Copy the final lines exactly, starting at the one that contains "The height and width of the screenshot is (914, 951)." and ending with the last line of the listing below. Pictures are not part of the copy.

Content starts

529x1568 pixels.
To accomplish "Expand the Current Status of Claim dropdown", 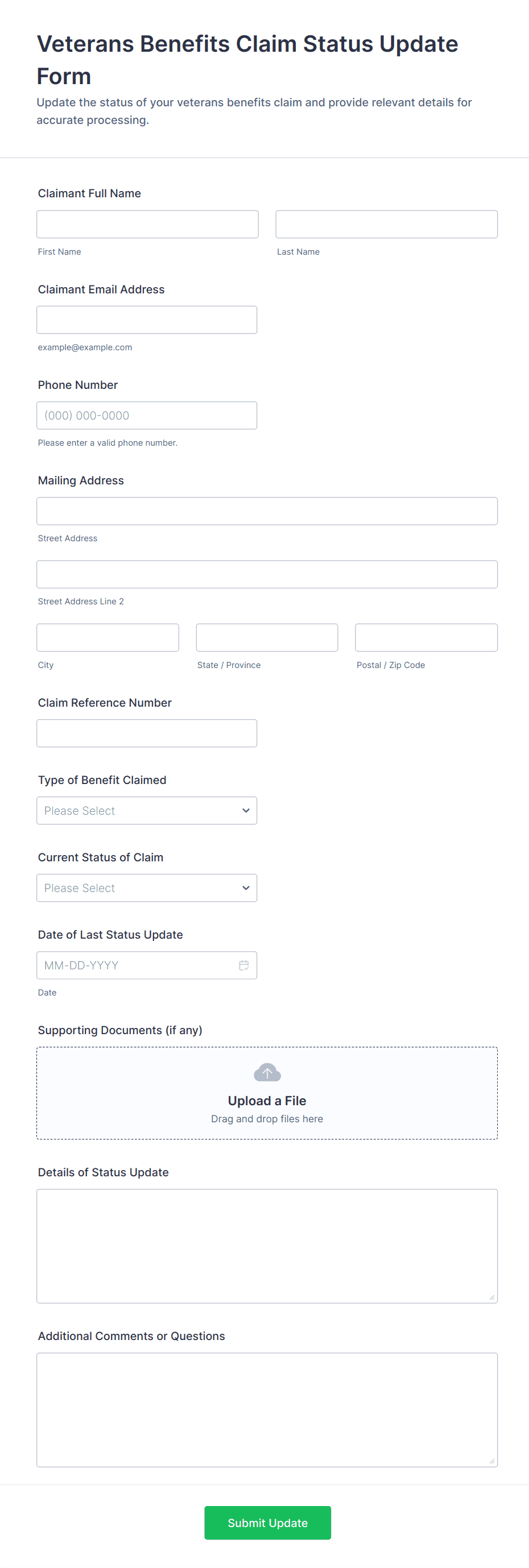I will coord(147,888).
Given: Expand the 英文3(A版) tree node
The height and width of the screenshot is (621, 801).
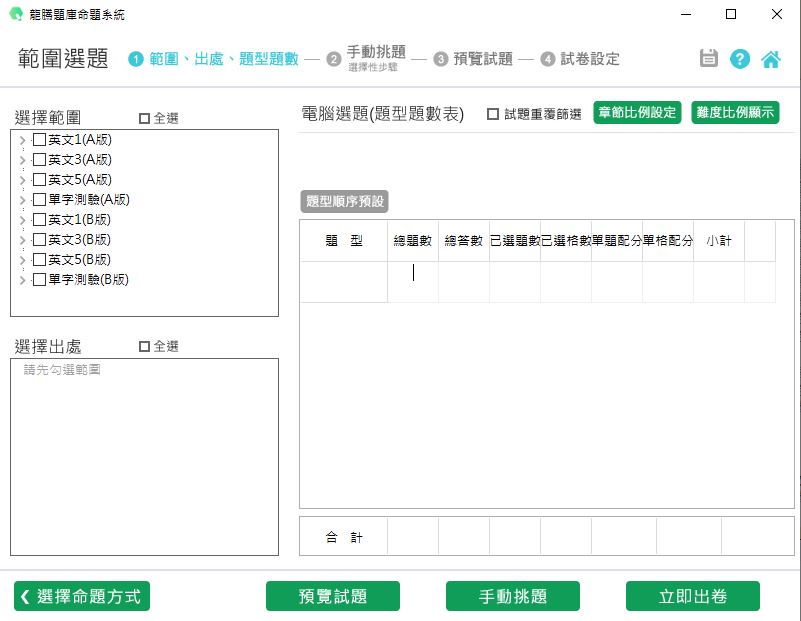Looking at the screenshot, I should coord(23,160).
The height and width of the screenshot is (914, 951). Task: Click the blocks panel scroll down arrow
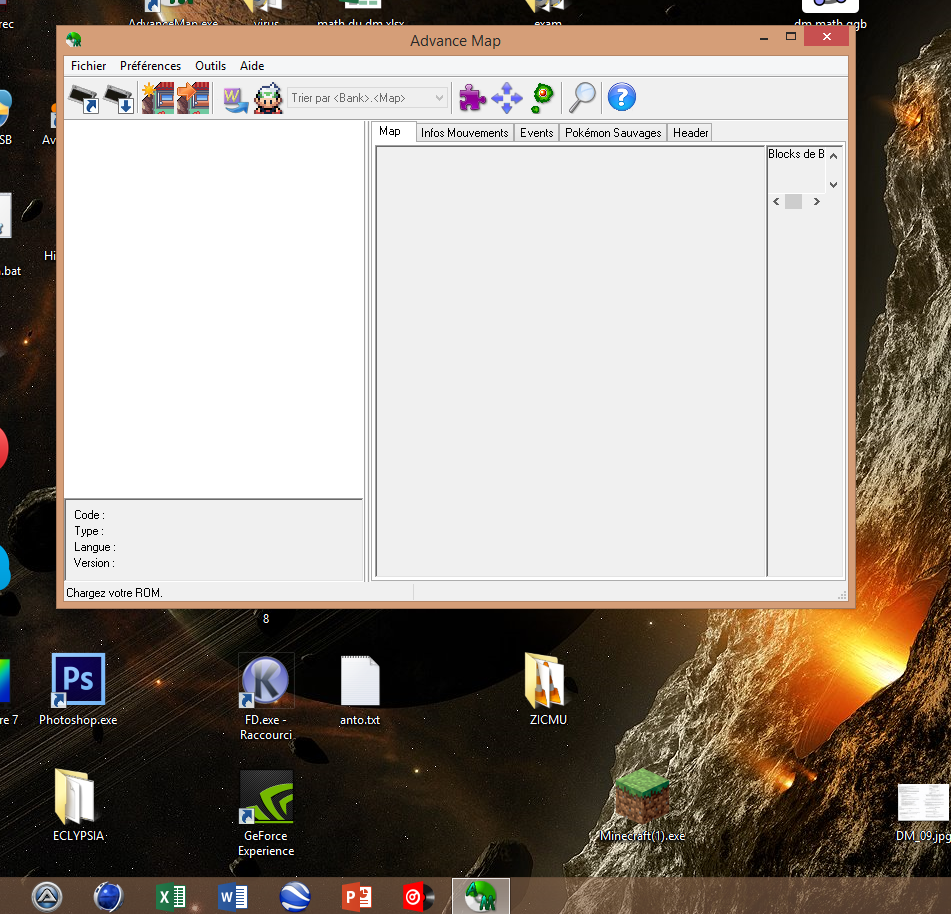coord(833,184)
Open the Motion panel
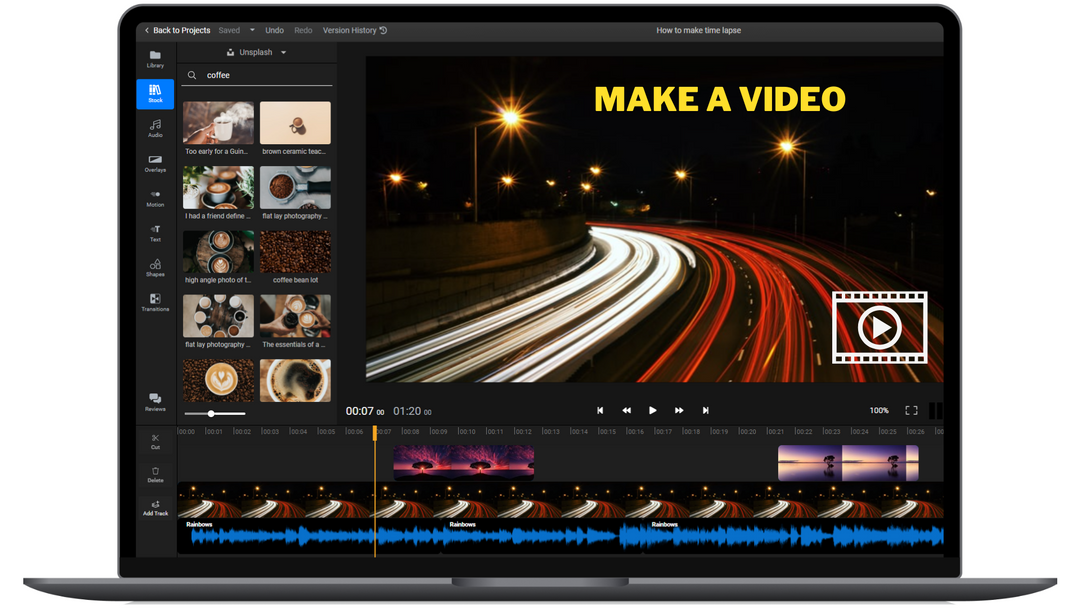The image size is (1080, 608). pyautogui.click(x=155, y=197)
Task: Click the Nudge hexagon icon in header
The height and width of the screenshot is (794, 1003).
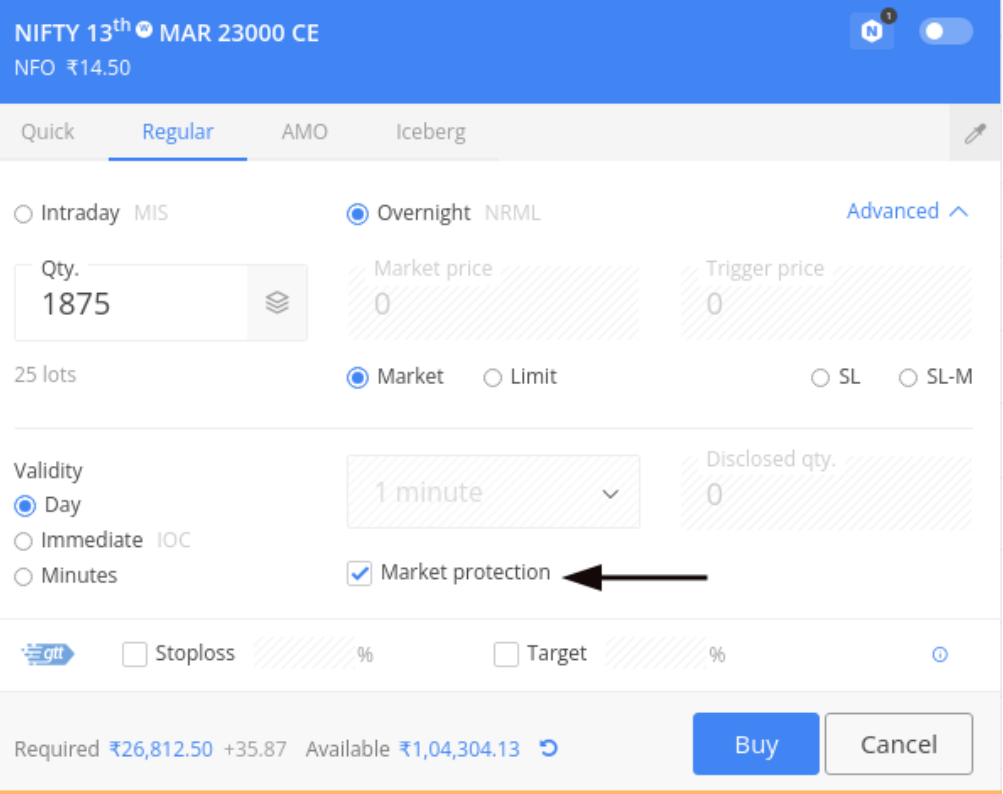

Content ends

* _Answer box_
The height and width of the screenshot is (914, 951). Task: Click the blocks panel scroll down arrow
coord(833,184)
Open the Motion panel
The image size is (1080, 608). pyautogui.click(x=155, y=197)
Task: Click the Nudge hexagon icon in header
The height and width of the screenshot is (794, 1003).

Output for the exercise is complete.